## QUESITO 1
Chi sono gli allenatori di Federica Del Buono secondo il brano sugli Europei di Zurigo?
## QUESITO 2
Riassumi in due frasi il brano sugli Europei di Zurigo.

## BRANO
----------------------------------------

Elegante, essenziale ed entusiasmante, le è bastato un turno
di qualificazione sui 1500 metri per farsi notare anche da quel telespettatore
capitato per caso sulla trasmissione dei Campionati Europei di Zurigo. Addetti
ai lavori ed appassionati la conoscevano da un pezzo, Federica Del Buono, talento
del mezzofondo di neanche 20 anni, cresciuta a pane ed atletica da papà Gianni
e mamma Rossella Gramola, i suoi allenatori e primi tifosi.
La sensazione è che presto la conosceranno tanti altri, a
cominciare magari già dalla finale di questa rassegna continentale, dove Federica
ha le carte per ritagliarsi un buon piazzamento. Acume tattico e corretto
dispendio di energie l’hanno portata in scia ad una numero uno come Sifan
Hassan, l’etiope di Olanda, una delle favorite per la medaglia d’oro, per un
terzo posto conclusivo che suggella un meritato ingresso in finale. Un altro obbiettivo
è raggiunto, a coronare una stagione di per sé già straordinaria e far
dimenticare la delusione della compagna Margherita Magnani, ostacolata e quasi caduta nella batteria precedente.
Straziante, sofferto e serio, quell’infortunio sulla pedana
del triplo che un paio di ore più tardi arriva come una frustata sull’atletica
italiana. Daniele Greco è a terra, si tocca un piede, dalla sua reazione si
capisce subito la gravità dell’accaduto. Come un anno fa a Mosca, Daniele si
ferma prima della gara, diversamente dallo scorso anno stavolta non è questione
muscolare, ma c’è la rottura del tendine d’Achille, lo spauracchio per ogni
atleta. Il saltatore pugliese paga nel peggior modo possibile la sua scelta di
rischiare, di partecipare all’Europeo nonostante gli acciacchi stagionali,
convinto di riuscire a tenere a bada i dolori e far prevalere le qualità antigravitazionali
che lo portarono al titolo europeo indoor. Niente di tutto ciò, Greco domani
sarà sotto i ferri a Pavia, per ricostruire il suo tendine, per rimettere in
ordine sogni ed energie, a caccia di una nuova rinascita, l’ennesima, per
tornare forte come e più di prima, forza Daniele!
In pedana intanto acciuffavano la qualificazione sia
Fabrizio Donato, sicuro e reattivo, che Fabrizio Schembri, entrambi vicini con
il cuore allo sfortunato compagno di squadra, che di certo cercheranno di ricordare al meglio in finale.

----------------------------------------

## VOCI DEL DATASET

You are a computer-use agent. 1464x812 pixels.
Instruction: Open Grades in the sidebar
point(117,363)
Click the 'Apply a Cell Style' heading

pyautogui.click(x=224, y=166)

----------------------------------------

## RISPOSTA COMPLETA 1
I suoi genitori, papà Gianni e mamma Rossella Gramola.

## RISPOSTA COMPLETA 2
Federica Del Buono, mezzofondista di neanche 20 anni, ha conquistato la finale dei 1500 metri con un terzo posto nel turno di qualificazione, in scia a Sifan Hassan. Nel salto triplo Daniele Greco si è rotto il tendine d'Achille prima della gara e sarà operato a Pavia, mentre Fabrizio Donato e Fabrizio Schembri hanno ottenuto la qualificazione.